“In mythology, grim Saturn castrated and overthrew his father, Uranus, but he also devoured his own children, for it was prophesied that one of them would destroy him. Indeed, he was eventually overthrown by his mighty son, Jupiter, heralding the beginning of civilisation.” Astrology.com
If ever there was a name to pick for your new car company, it was the one that castrated and overthrew his father, then ate its children. But I’ve surmised that GM didn’t set out to build the next great car brand or savior son in Saturn. They didn’t want to make a go of it, beat the foreign competition or make nice nice between dealers and customers. No, this was not there intent, GM actually was Saturn.
Let’s examine a few loose facts that I’m going to flail about:
• From 1976 to 1987, the Oldsmobile Cutlass was the number 1 selling car in North America
• Camaro, top muscle car for years.
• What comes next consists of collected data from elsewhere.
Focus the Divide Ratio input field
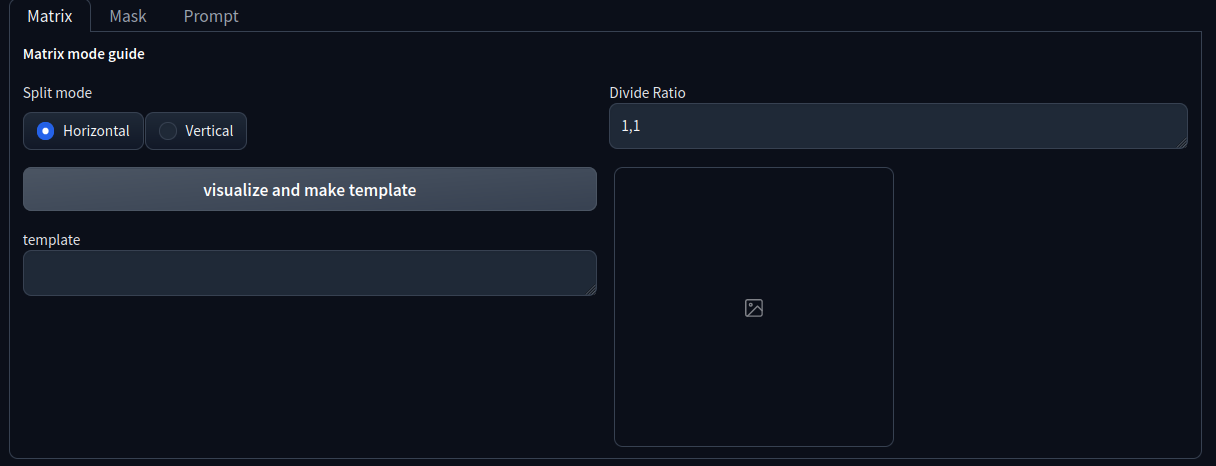 click(898, 126)
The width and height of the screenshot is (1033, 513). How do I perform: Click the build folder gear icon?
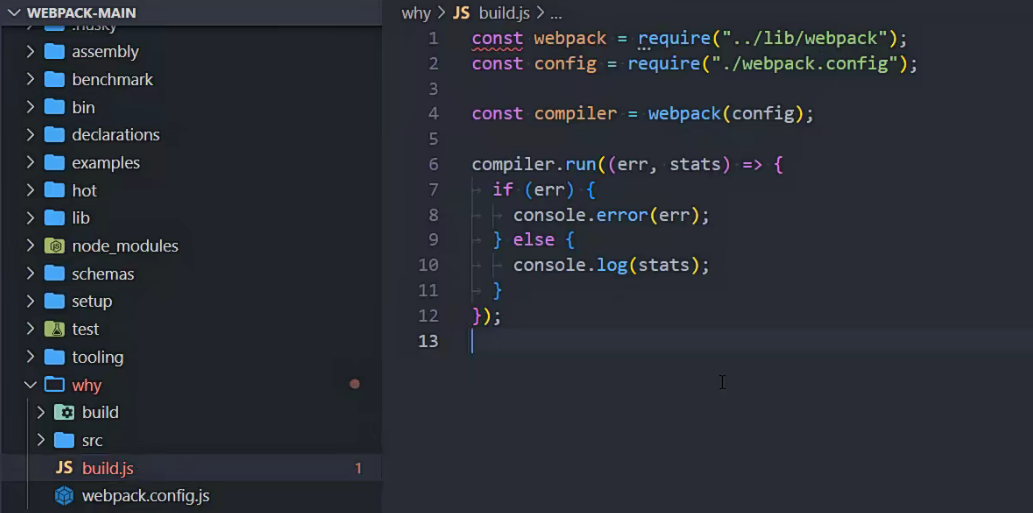[x=64, y=412]
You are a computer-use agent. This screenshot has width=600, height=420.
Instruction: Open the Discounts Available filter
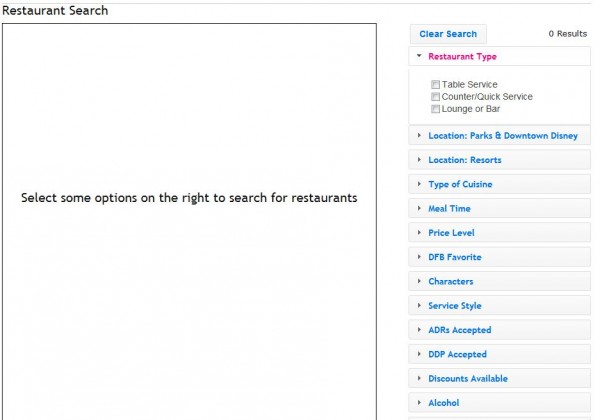pyautogui.click(x=467, y=379)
IROC Z! Am I dating myself?
• Firebird, Trans Am – do we need to look further than Kit and Hasselhoff?
• Buick – once the cream of the crop, now properly pronounced “Buick-icky icky, driven by seizure-world slow pickies.” Tiger never had a chance.
Did any of these sound like good brands? You betcha as Saturn, I mean GM, slathered them up with sauce and chowed down. How did they get away with it? They had already chopped the balls off the top brass so no one could make good decisions. For years, GM hid behind the well-mannered, fixed-priced, flower-on-the-seat service of Saturn while it slowly tore down anyone that might overthrow him.
But alas, in rides Jupiter Penske.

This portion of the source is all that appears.